As these two recent articles—“AI Reaches the Golden Years” and “Brainy Robots Start Stepping Into Daily Life”—suggest, there is currently quite a bit of interest in the development of artificial intelligence. How to implement true machine intelligence, though, is still an open question.
The Wired article points out a problem AI has had since its inception: how to deal with ‘common sense.’ Even though computers like Deep Blue rock at chess, because of the complexity involved in modeling this kind of fuzzy knowledge, programming machines to do what are considered to be normal, everyday tasks is extremely daunting.
Deep Blue: “Bring it on”
In his 1994 book Complexification: Explaining a Paradoxical World Through a Science of Surprise, John L. Casti points out this difficulty with what he calls “top-down” AI models; that is, models that attempt to program in all the environmental factors that will affect the AI. This is the method that has a hard time with mundane tasks. Another, more profitable, method appears to be modeling systems from the “bottom-up,” that is, mimicking the process of the brain and allowing complex behavior to originate from those interactions.
This method, too, has its difficulties. Casti notes, and plieb has pointed out, that there is good reason to believe that to actually produce brain-like activity, a device “must also share the size, connective structure and initial configuration of the brain” (160). Though such a thing may be possible, Gödel has suggested that if it were to evolve, it would be too complex for us to understand, much as our own brains’ functions remain a mystery to us (Casti 167).
Gödel’s solution is supported by attempts at creating A-life via cellular automata (CA) like Conway’s Game of Life (an example of a “glider gun” CA from the Game of Life is pictured above_. Following Steen Rasmussen’s rules for what A-life must look like:
Postulate 1: A universal Turing machine can simulate any physical process.
Postulate 2: Life is a physical process.
Postulate 3: There are criteria by which we can distinguish between living and nonliving systems.

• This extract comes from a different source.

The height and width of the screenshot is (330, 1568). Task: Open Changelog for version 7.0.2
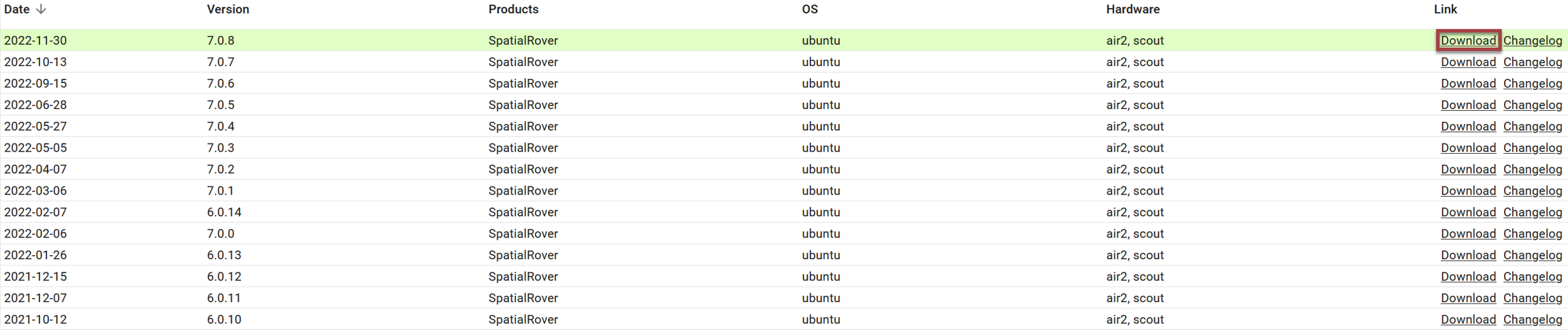click(1532, 169)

Postulate 4: An artificial organism must perceive a reality R*, which for it is just as real as the “real” reality R is for us.

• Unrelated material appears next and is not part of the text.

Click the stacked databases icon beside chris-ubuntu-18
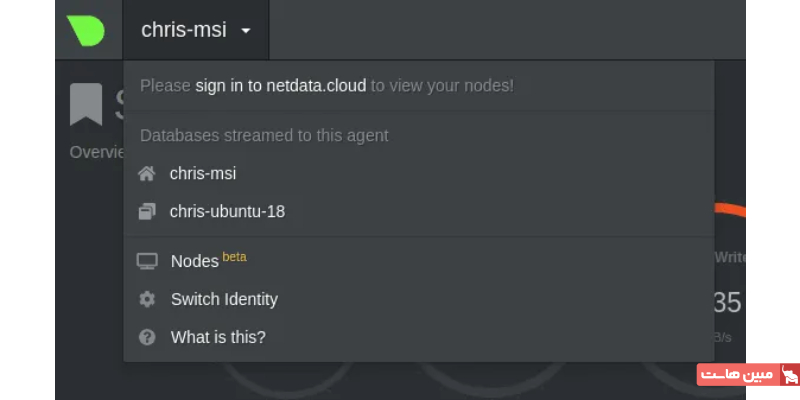pyautogui.click(x=147, y=212)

Postulate 5: The realities R* and R have the same ontological status.
Postulate 6: We can learn about the fundamental properties of our reality R by studying the details of different R*s. (Casti 168-69)
A Game of Life board that could execute such a CA would be roughly 3 square kilometers in size (Casti 228).
These results to not mean that artificial life is out of the question. Casti suggests that the correct response to Gödel’s statement would not be to build AI, but to “grow” it using a bottom-up approach. This would allow for simple processes to form an aggregate—the final form of which, as noted above, would be too complex for us to completely understand—that would exhibit life-like behavior. This system would exhibit the properties noted by Stuart Kauffman in cellular interactions; that the “unimaginably complicated network of interactions” occurring in the cell don’t “lead to utter chaos, but rather results in the cell organizing itself into stable patterns of activity appropriate for its particular function in the organism” (Casti 267). Taking advantage of this spontaneous order is what the NYT article calls “cognitive computing” and falls under the heading of complexity. If such life is ever achieved, perhaps it will be Gödel’s standard—that we can’t understand it—that will validate it as being “alive,” rather than any other arbitrary list of behaviors.